→ Written exercise
Using the text below on administrative data in Indiana's incentive evaluations, say whether each statement agrees with it, answering yes or no and quoting the deciding words. 1. Indiana's incentive evaluation process began in 2014. 2. LSA's data sharing relationship with the IEDC was in place before the evaluation process began. 3. Tax return data by itself shows how effective an incentive is.

→ Source document
....

Responsible use requires due diligence by evaluators to fully understand the data, how data are collected, and what the data measure. This means that evaluators need to research data documentation and program documents, and correspond with incentive program managers about the data. This due diligence requires that evaluators review data, use procedures to identify data problems such as missing or erroneous data, and work with program managers to correct or mitigate identified problems with that data. Responsible use also has implications for reporting evaluative findings. When using protected or confidential data, evaluators should follow accepted procedures for aggregating and reporting statistical measures to align with confidentiality protections. Second, evaluators should avoid overstating findings and conclusions gleaned from administrative data and should only state findings and conclusions that are supported by the data. Nothing could damage an evaluation team’s credibility more than sloppy use of administrative data or unfounded claims based on misunderstanding or misuse of administrative data.

Indiana’s incentive evaluation statute requires the Legislative Services Agency (LSA) to conduct annual incentive evaluations. When this process was initiated in 2014, evaluators were fortunate that LSA had a history of obtaining and using datasets from state and local government agencies to produce fiscal impact statements and other fiscal and economic research. LSA also had a proven track record of having the technical capacity to appropriately warehouse, secure, and maintain data extracts including protected or confidential data. As a result, state and local policymakers and program managers had a high level of confidence in LSA’s capacity to use administrative data responsibly to generate relevant and effective research. LSA had a long-standing data sharing relationship with Indiana’s Department of State Revenue and state statute required county property tax officials to annually submit digital extracts of all parcel-level property tax data to LSA. However, after the evaluation process was initiated, LSA developed an important data sharing relationship centered on accessing data from several discretionary incentive programs administered by the Indiana Economic Development Corporation (IEDC). Ultimately, the relationship was initiated because of the trust factor – IEDC leadership was confident that LSA’s evaluation team would secure data and use it responsibly.

Tax return or tax record data:Annual income tax return data (individual and corporate) or property tax records are a robust source of information that can be used to describe the utilization and fiscal impact of an incentive, but on its face provides no information about incentive effectiveness or economic impact. Despite these limitations, tax return or tax record data can be useful in producing informative descriptive statistics, constructing hypothetical scenarios, and conducting sensitivity analysis that can be quite revealing about the potential effects of an incentive.

In 2014 and 2015, Indiana evaluators employed descriptive statistics and hypothetical scenarios to evaluate and provide in-depth analysis of several income and property tax incentives for which only limited administrative data was available. While these evaluations did not employ statistically valid causal methods, the descriptive statistics and hypothetical scenarios created, in part, with tax return/record data provided a basis for policymakers to make reasonable judgments about the potential effectiveness of these incentives.

....

(Records of finding words and elements)
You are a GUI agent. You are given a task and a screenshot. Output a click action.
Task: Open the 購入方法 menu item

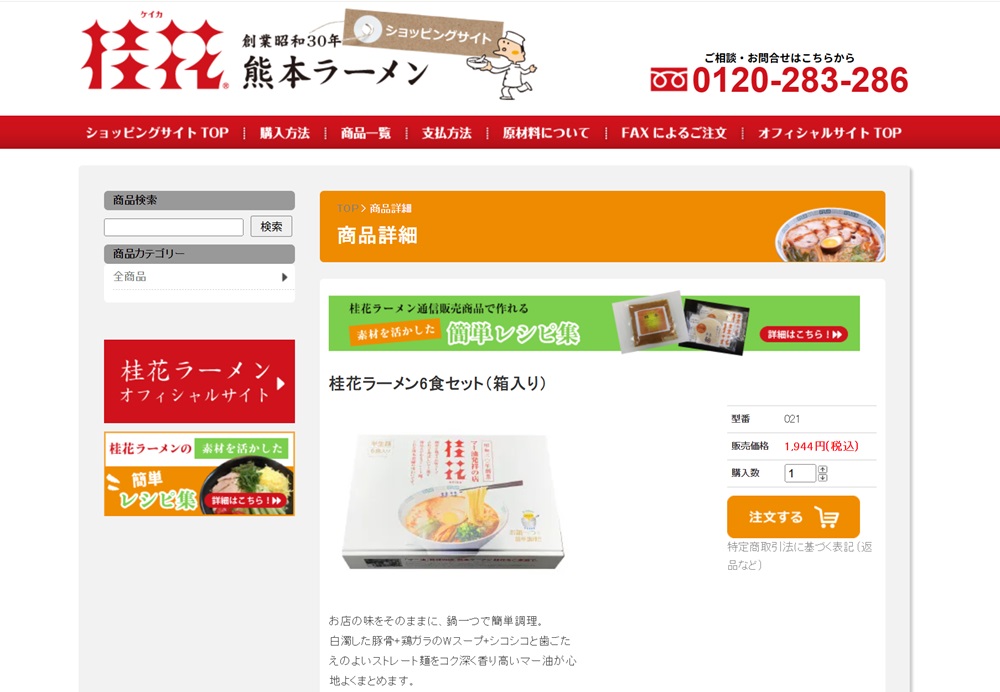(284, 133)
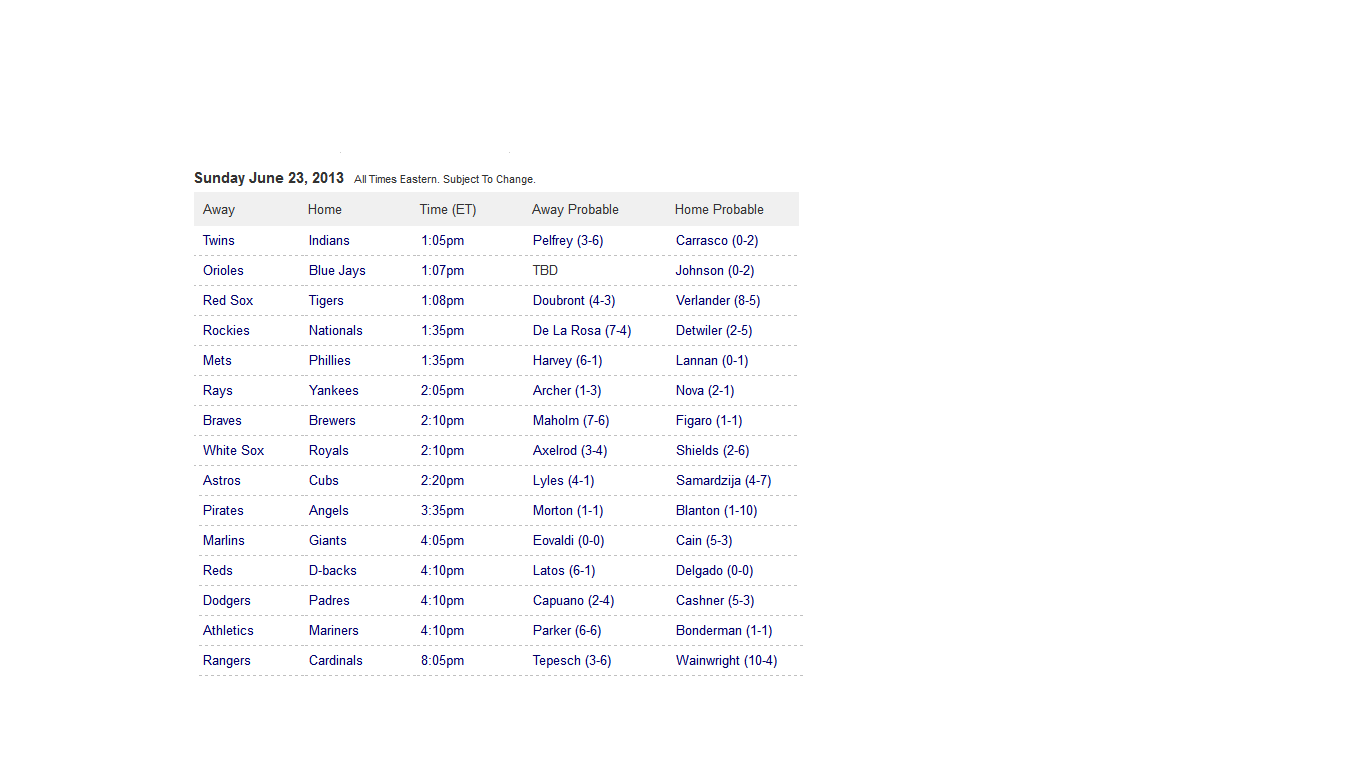Image resolution: width=1366 pixels, height=768 pixels.
Task: Open Eovaldi (0-0) pitcher link
Action: point(568,540)
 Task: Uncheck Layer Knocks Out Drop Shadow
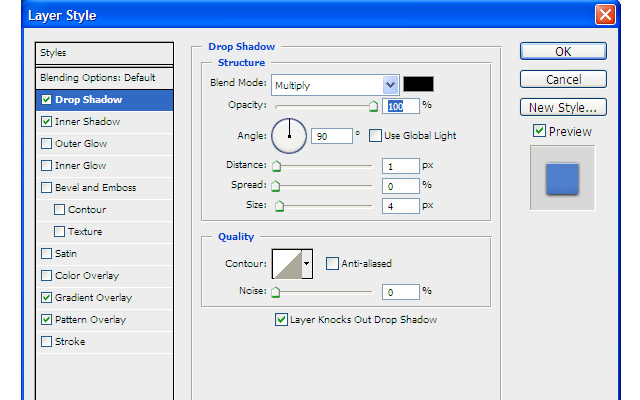281,320
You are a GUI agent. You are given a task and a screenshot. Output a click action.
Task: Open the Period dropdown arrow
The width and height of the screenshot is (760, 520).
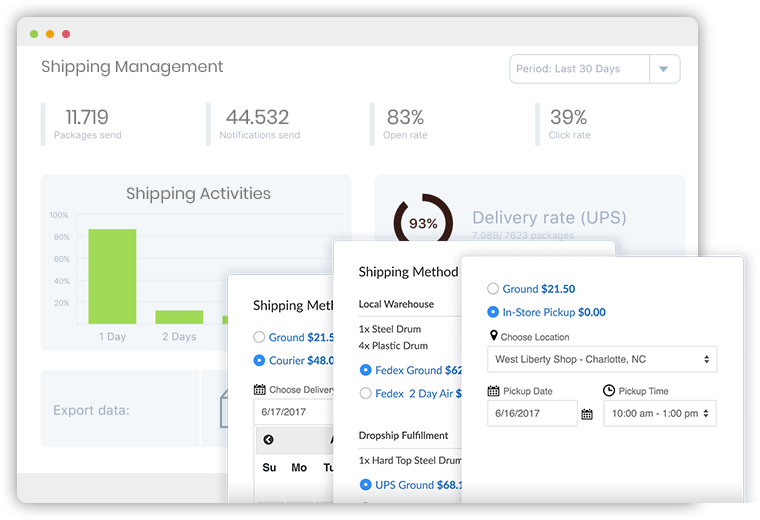pyautogui.click(x=664, y=69)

....

→ Full response
1. Yes: "When this process was initiated in 2014"
2. No: "after the evaluation process was initiated, LSA developed an important data sharing relationship centered on accessing data from several discretionary incentive programs administered by the Indiana Economic Development Corporation (IEDC)"
3. No: "but on its face provides no information about incentive effectiveness or economic impact"